A cold, damp Saturday morning and Glynn is here to hang the old front door. We have also removed the plastic covers from the windows at the front now as they no longer need protecting from the elements. This is the first time we have seen the windows all together and they look even better than we had ever hoped! We love them!
Cat is back from Bristol and back to scraping, painting, oiling. This is one of the old iron hinges for the front door.
The hinge needs cleaning and waxing to protect it from rusting.
Now the plastic cover has been removed, Cat can oil the lintel above the sitting room window.
The front door frame with the old door standing in the corridor, ready to be fitted.
Glynn is fitting the hinges but they are not making life easy, they are the type of hinges you get on a gate or a barn, not a domestic door. To get the door to hang straight and square, so that it opens, requires a great deal of calculating and fiddly work.
Cat is almost gleeful to be back on the windows.
Glynn trimming the oak for the fillets that will sit around the outside of the front door frame.
The door gets hung on the hinges, which have now been glued in place. The wedges and screwdrivers are added to hold the hinge in the correct position while the glue sets.
It’s a nerve wracking hour while the glue goes off, as Glynn doesn’t know for sure that the door is going to hang correctly until it has set…
Our Architect’s son drops by to offer his assistance!

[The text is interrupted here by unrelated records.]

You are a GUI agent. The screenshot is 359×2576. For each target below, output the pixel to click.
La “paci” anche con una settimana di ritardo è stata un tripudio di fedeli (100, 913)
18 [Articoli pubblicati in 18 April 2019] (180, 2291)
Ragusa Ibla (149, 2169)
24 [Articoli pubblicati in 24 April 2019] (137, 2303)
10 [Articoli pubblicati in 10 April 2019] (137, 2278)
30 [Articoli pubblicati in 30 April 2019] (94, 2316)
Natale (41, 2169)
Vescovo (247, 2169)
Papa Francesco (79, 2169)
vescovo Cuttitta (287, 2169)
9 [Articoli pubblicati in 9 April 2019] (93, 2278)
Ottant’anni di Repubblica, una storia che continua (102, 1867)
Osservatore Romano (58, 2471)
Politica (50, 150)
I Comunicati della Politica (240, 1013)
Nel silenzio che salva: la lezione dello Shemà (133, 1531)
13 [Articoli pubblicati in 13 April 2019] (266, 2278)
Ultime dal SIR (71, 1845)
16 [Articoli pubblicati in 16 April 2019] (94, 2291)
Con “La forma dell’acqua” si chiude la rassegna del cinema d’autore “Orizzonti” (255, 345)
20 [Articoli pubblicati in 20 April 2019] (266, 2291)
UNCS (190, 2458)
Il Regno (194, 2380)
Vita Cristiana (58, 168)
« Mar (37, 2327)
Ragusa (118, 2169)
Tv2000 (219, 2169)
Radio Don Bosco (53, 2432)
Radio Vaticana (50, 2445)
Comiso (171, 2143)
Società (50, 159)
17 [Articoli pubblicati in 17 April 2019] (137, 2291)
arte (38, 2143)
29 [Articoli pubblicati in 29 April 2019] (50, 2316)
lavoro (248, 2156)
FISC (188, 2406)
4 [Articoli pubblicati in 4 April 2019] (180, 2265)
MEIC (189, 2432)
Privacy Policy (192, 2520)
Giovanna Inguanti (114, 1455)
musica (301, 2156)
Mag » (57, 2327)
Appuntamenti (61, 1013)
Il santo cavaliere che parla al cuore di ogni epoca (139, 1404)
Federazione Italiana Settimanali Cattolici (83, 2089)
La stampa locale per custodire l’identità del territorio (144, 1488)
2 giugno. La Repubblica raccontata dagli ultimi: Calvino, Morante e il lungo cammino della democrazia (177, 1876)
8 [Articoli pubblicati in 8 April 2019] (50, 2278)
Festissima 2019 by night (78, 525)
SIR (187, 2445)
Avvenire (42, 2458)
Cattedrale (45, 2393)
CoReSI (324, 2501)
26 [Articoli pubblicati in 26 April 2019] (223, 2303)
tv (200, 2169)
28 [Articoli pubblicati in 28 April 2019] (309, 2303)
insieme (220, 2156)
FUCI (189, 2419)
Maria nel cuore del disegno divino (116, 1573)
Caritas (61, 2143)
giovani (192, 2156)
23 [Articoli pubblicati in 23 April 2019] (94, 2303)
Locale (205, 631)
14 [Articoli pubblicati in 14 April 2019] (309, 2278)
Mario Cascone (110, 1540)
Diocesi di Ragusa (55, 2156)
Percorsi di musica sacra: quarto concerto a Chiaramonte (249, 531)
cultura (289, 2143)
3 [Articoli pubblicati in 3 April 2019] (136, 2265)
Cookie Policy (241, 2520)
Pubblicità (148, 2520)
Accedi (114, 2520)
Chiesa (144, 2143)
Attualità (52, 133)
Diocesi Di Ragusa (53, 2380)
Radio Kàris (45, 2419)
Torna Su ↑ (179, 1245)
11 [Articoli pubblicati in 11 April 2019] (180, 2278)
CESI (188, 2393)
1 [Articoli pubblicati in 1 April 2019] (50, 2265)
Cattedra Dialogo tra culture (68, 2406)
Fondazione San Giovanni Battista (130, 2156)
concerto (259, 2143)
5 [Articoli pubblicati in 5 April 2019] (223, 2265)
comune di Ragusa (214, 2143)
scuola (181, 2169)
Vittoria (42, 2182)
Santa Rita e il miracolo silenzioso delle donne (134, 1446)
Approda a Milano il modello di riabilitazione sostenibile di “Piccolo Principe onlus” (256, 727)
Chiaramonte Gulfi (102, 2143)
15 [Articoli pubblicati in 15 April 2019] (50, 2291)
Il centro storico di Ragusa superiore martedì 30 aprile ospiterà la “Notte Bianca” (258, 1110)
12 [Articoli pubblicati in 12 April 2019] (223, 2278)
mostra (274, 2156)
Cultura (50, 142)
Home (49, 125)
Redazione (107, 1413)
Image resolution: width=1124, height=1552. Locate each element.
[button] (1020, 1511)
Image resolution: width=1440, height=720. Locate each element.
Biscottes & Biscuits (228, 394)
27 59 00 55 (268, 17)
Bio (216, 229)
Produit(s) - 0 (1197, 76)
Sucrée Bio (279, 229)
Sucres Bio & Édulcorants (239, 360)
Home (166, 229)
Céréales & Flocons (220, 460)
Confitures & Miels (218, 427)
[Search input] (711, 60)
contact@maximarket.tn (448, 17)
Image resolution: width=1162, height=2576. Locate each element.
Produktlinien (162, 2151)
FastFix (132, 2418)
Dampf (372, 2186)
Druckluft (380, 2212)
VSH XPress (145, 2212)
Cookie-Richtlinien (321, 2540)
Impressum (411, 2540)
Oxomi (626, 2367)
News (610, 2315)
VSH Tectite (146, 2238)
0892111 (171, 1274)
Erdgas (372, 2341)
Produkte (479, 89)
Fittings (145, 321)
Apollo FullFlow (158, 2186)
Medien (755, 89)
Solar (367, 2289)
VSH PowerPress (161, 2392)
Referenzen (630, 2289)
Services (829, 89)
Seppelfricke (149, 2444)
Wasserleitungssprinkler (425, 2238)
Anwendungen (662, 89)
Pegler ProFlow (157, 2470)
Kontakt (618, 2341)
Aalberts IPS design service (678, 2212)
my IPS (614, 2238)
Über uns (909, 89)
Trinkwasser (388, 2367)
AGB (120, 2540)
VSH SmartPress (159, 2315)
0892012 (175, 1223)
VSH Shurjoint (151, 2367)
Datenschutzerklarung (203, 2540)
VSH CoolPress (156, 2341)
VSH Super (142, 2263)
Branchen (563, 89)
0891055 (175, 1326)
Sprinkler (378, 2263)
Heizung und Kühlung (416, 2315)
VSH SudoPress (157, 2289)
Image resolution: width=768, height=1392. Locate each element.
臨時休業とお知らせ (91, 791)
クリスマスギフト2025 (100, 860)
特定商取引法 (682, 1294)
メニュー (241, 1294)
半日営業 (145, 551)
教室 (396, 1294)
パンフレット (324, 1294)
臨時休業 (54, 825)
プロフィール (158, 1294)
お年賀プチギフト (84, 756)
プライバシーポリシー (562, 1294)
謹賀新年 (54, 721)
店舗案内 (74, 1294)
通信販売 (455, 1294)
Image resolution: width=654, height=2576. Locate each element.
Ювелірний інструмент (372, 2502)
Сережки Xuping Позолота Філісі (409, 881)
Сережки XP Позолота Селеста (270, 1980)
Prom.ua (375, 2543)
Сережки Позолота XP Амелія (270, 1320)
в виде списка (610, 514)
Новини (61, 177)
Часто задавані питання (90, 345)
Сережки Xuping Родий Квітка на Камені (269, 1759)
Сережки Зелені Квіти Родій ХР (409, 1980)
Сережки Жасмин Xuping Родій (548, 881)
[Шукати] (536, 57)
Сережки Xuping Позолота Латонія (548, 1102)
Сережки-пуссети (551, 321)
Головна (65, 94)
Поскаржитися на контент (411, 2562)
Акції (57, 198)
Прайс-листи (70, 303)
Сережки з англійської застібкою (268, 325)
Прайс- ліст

The moment Cat realises that this is the wrong metal opener for the landing window. This is in fact the one for the dining room window, the landing one is the only one that Cat hasn’t yet painted. This will have to remain open to the elements for another couple of days…
This is the first time we have looked through the sitting room window without looking through dirty plastic sheeting, and it looks utterly fabulous!
Glynn’s scribing process involves a compass set to the correct width. He places the oak against the wall and runs the compass down the wall so it scribes the shape of the wall onto the oak.
The scribed oak fillet, fitted onto the outside frame.
Ta dah! It opens perfectly and looks amazing! Glynn is very chuffed (and relieved) that this worked first time, it had to as once the glue has gone off there is no moving the hinges! The only way to open this door was with a crow bar as the hinges had dropped out of the rotten frame.
The old brass door knob is given a clean and polish.
Cat has cleaned up the old door lock, it had rusted over the last few months after sitting in the damp house. Glynn has fitted it back onto the door so it doesn’t wobble and rattle anymore. And it works 🙂 The pozi screws are only temporary until we have some slotted round headed screws to match the old ones.
We are fitting the metal openers to the windows on the lower side of the house, now the windows have been glazed.
Cat’s bedroom window looking quite different to how it used to look. This appeared to be way beyond repair!
This is one very unique door.
Sunday morning and we can’t believe how amazing the house looks. The sunshine helps.
Every window and door is wonky to match our wonky house.
The front door, oiled and complete with brass door knob. Look at the shape of the door! We can totally appreciate the difficulty in fitting this…
Not only does this door open and shut now, it also seals to stop draughts. When we moved in there were actual strips of carpet nailed around the door to stop draughts, when we removed them the gaps around the door were nearly an inch wide in places! It was so draughty we had to seal them up with gaffer tape during winter!
More beauty and wonkiness.
The door now has an oak weatherboard added. You can see the extreme scribing involved in the outside fillets here.
The massive gaps around the window frames get filled with expanding foam. This will be trimmed back and covered with a mortar fillet.
The window sills get sealed with silicone where the gaps aren’t too large. This will be covered with a mortar fillet.
The metal opener added to the dining room window. We are so pleased with how the metal openers have turned out. The amount of work that has gone into these is immense, literally days per window, and has definitely been worth it.
The metal frames are painted with Farrow & Ball ‘Downpipe’ on the outside to match the wooden frames, the inside we have left as bare metal, cleaned up and sealed with a metal primer to protect from rust.
The last metal window (for the landing) getting its first coat of paint on the outside.
The cream coloured putty is so thick and visible on the inside of this window we decide to paint it the same colour as the outside (Downpipe). It works so well we think we will go back and paint all the putty on the metal openers the same, just not now… This can wait until a later date!